**SOURCE DATA:**
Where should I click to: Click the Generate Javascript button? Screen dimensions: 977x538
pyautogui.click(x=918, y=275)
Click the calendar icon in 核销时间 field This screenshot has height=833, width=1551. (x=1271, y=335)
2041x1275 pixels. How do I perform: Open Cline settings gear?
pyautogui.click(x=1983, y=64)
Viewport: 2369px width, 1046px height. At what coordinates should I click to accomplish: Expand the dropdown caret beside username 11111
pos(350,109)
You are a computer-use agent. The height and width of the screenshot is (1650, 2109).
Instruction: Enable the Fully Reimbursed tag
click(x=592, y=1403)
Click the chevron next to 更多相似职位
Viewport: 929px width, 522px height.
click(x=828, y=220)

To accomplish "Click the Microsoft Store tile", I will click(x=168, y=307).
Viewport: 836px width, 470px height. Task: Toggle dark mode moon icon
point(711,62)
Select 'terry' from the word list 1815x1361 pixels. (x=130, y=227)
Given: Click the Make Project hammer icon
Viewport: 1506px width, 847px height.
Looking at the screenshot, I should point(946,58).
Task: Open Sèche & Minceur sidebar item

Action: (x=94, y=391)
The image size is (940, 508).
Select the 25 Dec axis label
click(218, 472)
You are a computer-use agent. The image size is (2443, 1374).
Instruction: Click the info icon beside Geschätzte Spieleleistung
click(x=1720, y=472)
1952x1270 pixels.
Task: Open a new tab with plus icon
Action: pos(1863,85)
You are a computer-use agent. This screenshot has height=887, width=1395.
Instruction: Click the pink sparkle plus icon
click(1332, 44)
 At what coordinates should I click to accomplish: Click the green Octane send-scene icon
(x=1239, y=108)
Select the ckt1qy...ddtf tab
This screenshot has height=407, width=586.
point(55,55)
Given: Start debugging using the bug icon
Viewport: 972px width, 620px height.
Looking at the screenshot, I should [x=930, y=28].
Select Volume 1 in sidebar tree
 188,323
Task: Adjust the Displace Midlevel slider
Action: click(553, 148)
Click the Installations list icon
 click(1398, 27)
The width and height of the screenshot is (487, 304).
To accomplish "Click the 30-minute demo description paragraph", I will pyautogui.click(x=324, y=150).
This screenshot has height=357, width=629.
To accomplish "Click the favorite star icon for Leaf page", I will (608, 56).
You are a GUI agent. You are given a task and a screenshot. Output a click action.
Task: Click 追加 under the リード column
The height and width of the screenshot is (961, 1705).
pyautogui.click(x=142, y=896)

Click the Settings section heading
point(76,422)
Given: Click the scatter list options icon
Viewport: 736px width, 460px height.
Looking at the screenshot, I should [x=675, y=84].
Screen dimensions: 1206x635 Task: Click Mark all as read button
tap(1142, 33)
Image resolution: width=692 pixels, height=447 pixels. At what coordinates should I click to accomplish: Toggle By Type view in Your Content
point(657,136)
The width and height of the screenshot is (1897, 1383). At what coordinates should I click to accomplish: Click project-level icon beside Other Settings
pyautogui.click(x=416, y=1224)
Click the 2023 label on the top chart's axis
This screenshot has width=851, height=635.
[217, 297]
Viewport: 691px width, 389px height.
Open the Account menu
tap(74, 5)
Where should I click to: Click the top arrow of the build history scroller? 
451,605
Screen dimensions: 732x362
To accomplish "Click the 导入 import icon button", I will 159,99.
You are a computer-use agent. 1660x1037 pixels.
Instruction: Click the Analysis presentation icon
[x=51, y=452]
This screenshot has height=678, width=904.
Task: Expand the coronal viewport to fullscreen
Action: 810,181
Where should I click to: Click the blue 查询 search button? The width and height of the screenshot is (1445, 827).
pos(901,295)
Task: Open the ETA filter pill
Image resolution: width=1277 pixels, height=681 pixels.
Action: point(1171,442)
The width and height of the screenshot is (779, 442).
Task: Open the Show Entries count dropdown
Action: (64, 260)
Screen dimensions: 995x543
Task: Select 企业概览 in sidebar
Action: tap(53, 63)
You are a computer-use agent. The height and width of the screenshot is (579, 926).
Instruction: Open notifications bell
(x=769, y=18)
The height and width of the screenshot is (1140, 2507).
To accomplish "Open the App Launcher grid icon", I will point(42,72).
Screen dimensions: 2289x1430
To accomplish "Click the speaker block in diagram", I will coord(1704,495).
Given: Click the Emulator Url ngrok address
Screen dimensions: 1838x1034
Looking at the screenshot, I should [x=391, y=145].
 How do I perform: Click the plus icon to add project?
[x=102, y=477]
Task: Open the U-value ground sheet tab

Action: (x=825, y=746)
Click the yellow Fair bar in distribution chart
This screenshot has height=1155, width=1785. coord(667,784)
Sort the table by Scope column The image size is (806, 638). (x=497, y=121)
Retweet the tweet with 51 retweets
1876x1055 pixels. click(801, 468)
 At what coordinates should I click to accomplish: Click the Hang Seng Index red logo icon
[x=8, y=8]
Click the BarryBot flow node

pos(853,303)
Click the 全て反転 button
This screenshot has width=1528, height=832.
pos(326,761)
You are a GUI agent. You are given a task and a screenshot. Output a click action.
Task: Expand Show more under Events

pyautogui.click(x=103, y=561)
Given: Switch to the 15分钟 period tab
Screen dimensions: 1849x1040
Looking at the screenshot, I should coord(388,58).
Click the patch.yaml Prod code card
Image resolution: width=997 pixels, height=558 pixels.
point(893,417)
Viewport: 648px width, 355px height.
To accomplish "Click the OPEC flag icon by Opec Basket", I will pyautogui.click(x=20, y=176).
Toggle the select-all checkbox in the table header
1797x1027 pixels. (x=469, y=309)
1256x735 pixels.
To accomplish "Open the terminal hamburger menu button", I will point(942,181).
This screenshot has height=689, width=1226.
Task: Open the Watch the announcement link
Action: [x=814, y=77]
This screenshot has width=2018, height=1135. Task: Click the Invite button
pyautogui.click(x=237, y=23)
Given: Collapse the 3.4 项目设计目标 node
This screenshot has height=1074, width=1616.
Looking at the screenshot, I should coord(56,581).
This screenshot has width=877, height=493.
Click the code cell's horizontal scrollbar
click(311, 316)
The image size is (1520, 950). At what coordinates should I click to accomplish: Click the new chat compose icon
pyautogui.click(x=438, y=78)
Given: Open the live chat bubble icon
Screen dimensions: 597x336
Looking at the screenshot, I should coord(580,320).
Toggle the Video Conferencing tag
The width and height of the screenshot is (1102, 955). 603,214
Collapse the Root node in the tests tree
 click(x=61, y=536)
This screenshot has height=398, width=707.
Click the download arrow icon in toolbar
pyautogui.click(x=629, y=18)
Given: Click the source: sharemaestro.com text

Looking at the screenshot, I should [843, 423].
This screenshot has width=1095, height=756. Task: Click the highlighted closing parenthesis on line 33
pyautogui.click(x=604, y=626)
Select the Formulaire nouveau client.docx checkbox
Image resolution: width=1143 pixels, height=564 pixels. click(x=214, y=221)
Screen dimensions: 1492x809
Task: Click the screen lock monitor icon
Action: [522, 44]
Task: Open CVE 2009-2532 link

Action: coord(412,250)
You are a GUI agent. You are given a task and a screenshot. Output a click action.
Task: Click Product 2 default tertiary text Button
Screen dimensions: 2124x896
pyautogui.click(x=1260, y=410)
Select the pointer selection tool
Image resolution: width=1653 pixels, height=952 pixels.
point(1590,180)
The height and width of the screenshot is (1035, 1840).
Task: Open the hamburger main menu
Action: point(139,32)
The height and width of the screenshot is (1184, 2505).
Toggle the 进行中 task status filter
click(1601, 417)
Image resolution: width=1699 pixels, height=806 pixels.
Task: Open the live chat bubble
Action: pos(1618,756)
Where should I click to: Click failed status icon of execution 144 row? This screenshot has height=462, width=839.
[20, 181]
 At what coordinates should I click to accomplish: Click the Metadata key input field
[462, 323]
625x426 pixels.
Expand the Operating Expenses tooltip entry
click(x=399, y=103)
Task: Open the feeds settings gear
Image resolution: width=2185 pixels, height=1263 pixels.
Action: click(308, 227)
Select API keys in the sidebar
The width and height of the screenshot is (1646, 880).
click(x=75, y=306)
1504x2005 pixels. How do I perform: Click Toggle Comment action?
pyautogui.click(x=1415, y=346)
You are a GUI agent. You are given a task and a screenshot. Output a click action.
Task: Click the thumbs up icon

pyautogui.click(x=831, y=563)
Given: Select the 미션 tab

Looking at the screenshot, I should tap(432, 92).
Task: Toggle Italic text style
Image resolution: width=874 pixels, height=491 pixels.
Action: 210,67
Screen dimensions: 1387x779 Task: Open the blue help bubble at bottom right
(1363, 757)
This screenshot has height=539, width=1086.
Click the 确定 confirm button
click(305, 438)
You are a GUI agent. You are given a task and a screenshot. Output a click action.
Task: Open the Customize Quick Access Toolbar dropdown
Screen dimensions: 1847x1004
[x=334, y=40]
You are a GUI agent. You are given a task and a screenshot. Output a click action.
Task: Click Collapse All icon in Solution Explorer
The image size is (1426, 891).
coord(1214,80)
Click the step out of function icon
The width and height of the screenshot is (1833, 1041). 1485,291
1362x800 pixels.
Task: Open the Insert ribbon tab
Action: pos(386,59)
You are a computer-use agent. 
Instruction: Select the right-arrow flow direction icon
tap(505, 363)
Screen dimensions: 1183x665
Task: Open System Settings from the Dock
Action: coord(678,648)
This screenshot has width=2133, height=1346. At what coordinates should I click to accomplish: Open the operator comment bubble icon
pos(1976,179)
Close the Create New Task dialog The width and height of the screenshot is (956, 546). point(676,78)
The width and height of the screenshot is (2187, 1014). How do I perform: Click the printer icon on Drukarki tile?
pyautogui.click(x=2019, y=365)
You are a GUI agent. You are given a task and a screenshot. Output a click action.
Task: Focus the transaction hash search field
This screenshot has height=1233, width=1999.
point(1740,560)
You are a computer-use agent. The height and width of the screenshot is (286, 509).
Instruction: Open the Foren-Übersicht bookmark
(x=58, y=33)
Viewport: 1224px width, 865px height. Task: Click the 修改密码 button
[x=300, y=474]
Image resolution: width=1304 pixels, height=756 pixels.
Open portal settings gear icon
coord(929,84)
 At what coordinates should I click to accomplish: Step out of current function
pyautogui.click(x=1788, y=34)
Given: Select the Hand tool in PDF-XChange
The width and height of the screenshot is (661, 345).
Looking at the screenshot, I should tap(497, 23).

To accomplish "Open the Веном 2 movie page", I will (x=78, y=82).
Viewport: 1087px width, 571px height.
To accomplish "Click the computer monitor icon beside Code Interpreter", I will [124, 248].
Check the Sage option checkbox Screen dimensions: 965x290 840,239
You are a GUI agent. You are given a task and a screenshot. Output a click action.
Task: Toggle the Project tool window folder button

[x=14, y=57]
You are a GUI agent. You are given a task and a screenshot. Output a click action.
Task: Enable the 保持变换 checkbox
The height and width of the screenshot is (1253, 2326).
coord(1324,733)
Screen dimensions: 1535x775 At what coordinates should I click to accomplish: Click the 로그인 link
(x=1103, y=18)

**TASK DETAILS:** Return each line from the material that includes the string "column".

**RESPONSE TO THE EXERCISE:**
Task: Click 追加 under the リード column
Sort the table by Scope column The image size is (806, 638). (x=497, y=121)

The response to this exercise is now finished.